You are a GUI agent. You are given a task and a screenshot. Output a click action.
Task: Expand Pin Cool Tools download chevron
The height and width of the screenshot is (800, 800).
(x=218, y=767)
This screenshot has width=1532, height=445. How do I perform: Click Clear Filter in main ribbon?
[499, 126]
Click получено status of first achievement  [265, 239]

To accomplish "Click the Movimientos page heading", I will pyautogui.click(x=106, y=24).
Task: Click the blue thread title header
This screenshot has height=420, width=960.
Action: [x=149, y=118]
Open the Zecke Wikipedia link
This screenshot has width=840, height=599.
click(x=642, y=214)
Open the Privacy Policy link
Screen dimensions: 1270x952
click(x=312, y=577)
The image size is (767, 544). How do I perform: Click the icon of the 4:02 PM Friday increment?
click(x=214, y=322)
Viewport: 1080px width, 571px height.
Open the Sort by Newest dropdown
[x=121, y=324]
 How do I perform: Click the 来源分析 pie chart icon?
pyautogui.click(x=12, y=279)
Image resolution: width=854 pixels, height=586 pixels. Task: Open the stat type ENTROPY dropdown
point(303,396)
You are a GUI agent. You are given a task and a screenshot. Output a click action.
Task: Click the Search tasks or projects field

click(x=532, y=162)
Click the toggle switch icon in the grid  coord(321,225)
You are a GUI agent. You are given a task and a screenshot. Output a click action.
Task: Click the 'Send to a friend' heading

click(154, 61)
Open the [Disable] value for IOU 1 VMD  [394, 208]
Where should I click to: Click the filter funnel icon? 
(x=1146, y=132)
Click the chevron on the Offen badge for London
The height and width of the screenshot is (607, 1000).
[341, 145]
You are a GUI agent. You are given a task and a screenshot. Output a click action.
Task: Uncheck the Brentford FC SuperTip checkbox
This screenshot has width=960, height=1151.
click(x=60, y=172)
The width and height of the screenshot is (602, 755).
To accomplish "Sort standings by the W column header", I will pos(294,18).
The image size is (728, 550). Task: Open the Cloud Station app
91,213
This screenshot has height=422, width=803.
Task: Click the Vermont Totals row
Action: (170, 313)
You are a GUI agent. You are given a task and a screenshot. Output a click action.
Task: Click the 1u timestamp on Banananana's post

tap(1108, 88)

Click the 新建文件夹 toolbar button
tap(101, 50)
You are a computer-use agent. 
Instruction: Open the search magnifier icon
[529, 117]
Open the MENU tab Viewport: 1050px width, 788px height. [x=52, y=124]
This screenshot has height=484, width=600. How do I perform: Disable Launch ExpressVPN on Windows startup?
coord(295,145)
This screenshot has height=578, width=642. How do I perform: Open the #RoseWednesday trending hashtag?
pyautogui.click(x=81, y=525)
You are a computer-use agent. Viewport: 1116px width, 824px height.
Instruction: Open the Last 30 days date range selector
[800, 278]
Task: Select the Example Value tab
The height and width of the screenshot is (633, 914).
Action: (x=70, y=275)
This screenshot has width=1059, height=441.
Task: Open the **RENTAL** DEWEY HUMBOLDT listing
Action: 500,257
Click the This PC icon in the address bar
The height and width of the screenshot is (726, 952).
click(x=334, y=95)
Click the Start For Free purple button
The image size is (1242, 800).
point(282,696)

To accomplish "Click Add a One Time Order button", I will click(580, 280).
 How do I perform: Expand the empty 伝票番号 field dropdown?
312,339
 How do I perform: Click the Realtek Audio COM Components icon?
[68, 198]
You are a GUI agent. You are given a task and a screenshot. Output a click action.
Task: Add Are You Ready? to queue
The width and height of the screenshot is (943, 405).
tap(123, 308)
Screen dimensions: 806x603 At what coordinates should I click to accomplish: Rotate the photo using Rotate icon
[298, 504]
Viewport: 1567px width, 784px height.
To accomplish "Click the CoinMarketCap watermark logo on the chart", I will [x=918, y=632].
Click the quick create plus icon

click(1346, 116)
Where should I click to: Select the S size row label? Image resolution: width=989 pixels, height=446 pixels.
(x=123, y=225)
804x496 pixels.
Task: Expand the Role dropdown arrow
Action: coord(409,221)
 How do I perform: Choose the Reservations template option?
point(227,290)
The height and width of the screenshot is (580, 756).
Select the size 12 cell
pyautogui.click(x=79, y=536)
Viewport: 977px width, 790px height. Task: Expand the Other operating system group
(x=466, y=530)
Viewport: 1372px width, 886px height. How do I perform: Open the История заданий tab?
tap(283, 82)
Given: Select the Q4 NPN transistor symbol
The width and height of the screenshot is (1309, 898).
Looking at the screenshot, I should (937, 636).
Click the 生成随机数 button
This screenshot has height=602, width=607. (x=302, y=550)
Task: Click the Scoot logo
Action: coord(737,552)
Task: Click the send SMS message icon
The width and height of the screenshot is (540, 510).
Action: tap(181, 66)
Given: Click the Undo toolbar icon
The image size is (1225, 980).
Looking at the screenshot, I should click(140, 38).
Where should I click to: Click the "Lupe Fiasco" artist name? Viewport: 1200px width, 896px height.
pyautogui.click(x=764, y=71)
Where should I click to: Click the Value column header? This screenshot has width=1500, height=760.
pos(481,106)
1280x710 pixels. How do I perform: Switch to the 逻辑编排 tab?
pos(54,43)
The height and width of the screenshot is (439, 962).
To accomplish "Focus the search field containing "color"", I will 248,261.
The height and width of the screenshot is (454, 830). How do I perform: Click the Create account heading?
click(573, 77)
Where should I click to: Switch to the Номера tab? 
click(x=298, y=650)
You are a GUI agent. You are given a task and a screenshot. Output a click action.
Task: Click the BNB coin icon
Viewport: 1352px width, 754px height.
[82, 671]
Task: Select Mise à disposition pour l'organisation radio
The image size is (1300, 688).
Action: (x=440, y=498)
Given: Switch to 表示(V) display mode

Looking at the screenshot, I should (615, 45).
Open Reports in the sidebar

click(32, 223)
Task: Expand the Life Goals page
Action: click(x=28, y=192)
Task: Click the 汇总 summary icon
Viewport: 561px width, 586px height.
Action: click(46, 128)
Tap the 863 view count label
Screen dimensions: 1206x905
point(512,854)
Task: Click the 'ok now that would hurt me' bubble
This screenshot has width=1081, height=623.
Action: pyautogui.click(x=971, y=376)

**TRY IT:**
Quote every entry exactly.

**RESPONSE AREA:**
You are a GUI agent. You are given a task and a screenshot. Output a click action.
Task: Expand Pin Cool Tools download chevron
The height and width of the screenshot is (800, 800).
(x=218, y=767)
This screenshot has width=1532, height=445. How do I perform: Click Clear Filter in main ribbon?
[499, 126]
Click получено status of first achievement  [265, 239]

To accomplish "Click the Movimientos page heading", I will pyautogui.click(x=106, y=24).
Task: Click the blue thread title header
This screenshot has height=420, width=960.
Action: [x=149, y=118]
Open the Zecke Wikipedia link
This screenshot has width=840, height=599.
click(x=642, y=214)
Open the Privacy Policy link
Screen dimensions: 1270x952
click(x=312, y=577)
The image size is (767, 544). How do I perform: Click the icon of the 4:02 PM Friday increment?
click(x=214, y=322)
Viewport: 1080px width, 571px height.
Open the Sort by Newest dropdown
[x=121, y=324]
 How do I perform: Click the 来源分析 pie chart icon?
pyautogui.click(x=12, y=279)
Image resolution: width=854 pixels, height=586 pixels. Task: Open the stat type ENTROPY dropdown
point(303,396)
You are a GUI agent. You are given a task and a screenshot. Output a click action.
Task: Click the Search tasks or projects field

click(x=532, y=162)
Click the toggle switch icon in the grid  coord(321,225)
You are a GUI agent. You are given a task and a screenshot. Output a click action.
Task: Click the 'Send to a friend' heading

click(154, 61)
Open the [Disable] value for IOU 1 VMD  [394, 208]
Where should I click to: Click the filter funnel icon? 
(x=1146, y=132)
Click the chevron on the Offen badge for London
The height and width of the screenshot is (607, 1000).
[341, 145]
You are a GUI agent. You are given a task and a screenshot. Output a click action.
Task: Uncheck the Brentford FC SuperTip checkbox
This screenshot has width=960, height=1151.
click(x=60, y=172)
The width and height of the screenshot is (602, 755).
To accomplish "Sort standings by the W column header", I will pos(294,18).
The image size is (728, 550). Task: Open the Cloud Station app
91,213
This screenshot has height=422, width=803.
Task: Click the Vermont Totals row
Action: (170, 313)
You are a GUI agent. You are given a task and a screenshot. Output a click action.
Task: Click the 1u timestamp on Banananana's post

tap(1108, 88)

Click the 新建文件夹 toolbar button
tap(101, 50)
You are a computer-use agent. 
Instruction: Open the search magnifier icon
[529, 117]
Open the MENU tab Viewport: 1050px width, 788px height. [x=52, y=124]
This screenshot has height=484, width=600. How do I perform: Disable Launch ExpressVPN on Windows startup?
coord(295,145)
This screenshot has height=578, width=642. How do I perform: Open the #RoseWednesday trending hashtag?
pyautogui.click(x=81, y=525)
You are a computer-use agent. Viewport: 1116px width, 824px height.
Instruction: Open the Last 30 days date range selector
[800, 278]
Task: Select the Example Value tab
The height and width of the screenshot is (633, 914).
Action: (x=70, y=275)
This screenshot has width=1059, height=441.
Task: Open the **RENTAL** DEWEY HUMBOLDT listing
Action: 500,257
Click the This PC icon in the address bar
The height and width of the screenshot is (726, 952).
click(x=334, y=95)
Click the Start For Free purple button
The image size is (1242, 800).
point(282,696)

To accomplish "Click Add a One Time Order button", I will click(580, 280).
 How do I perform: Expand the empty 伝票番号 field dropdown?
312,339
 How do I perform: Click the Realtek Audio COM Components icon?
[68, 198]
You are a GUI agent. You are given a task and a screenshot. Output a click action.
Task: Add Are You Ready? to queue
The width and height of the screenshot is (943, 405).
tap(123, 308)
Screen dimensions: 806x603 At what coordinates should I click to accomplish: Rotate the photo using Rotate icon
[298, 504]
Viewport: 1567px width, 784px height.
To accomplish "Click the CoinMarketCap watermark logo on the chart", I will [x=918, y=632].
Click the quick create plus icon

click(1346, 116)
Where should I click to: Select the S size row label? Image resolution: width=989 pixels, height=446 pixels.
(x=123, y=225)
804x496 pixels.
Task: Expand the Role dropdown arrow
Action: coord(409,221)
 How do I perform: Choose the Reservations template option?
point(227,290)
The height and width of the screenshot is (580, 756).
Select the size 12 cell
pyautogui.click(x=79, y=536)
Viewport: 977px width, 790px height. Task: Expand the Other operating system group
(x=466, y=530)
Viewport: 1372px width, 886px height. How do I perform: Open the История заданий tab?
tap(283, 82)
Given: Select the Q4 NPN transistor symbol
The width and height of the screenshot is (1309, 898).
Looking at the screenshot, I should (937, 636).
Click the 生成随机数 button
This screenshot has height=602, width=607. (x=302, y=550)
Task: Click the Scoot logo
Action: coord(737,552)
Task: Click the send SMS message icon
The width and height of the screenshot is (540, 510).
Action: tap(181, 66)
Given: Click the Undo toolbar icon
The image size is (1225, 980).
Looking at the screenshot, I should click(140, 38).
Where should I click to: Click the "Lupe Fiasco" artist name? Viewport: 1200px width, 896px height.
pyautogui.click(x=764, y=71)
Where should I click to: Click the Value column header? This screenshot has width=1500, height=760.
pos(481,106)
1280x710 pixels. How do I perform: Switch to the 逻辑编排 tab?
pos(54,43)
The height and width of the screenshot is (439, 962).
To accomplish "Focus the search field containing "color"", I will 248,261.
The height and width of the screenshot is (454, 830). How do I perform: Click the Create account heading?
click(573, 77)
Where should I click to: Switch to the Номера tab? 
click(x=298, y=650)
You are a GUI agent. You are given a task and a screenshot. Output a click action.
Task: Click the BNB coin icon
Viewport: 1352px width, 754px height.
[82, 671]
Task: Select Mise à disposition pour l'organisation radio
The image size is (1300, 688).
Action: (x=440, y=498)
Given: Switch to 表示(V) display mode

Looking at the screenshot, I should (615, 45).
Open Reports in the sidebar

click(32, 223)
Task: Expand the Life Goals page
Action: click(x=28, y=192)
Task: Click the 汇总 summary icon
Viewport: 561px width, 586px height.
Action: click(46, 128)
Tap the 863 view count label
Screen dimensions: 1206x905
point(512,854)
Task: Click the 'ok now that would hurt me' bubble
This screenshot has width=1081, height=623.
Action: pyautogui.click(x=971, y=376)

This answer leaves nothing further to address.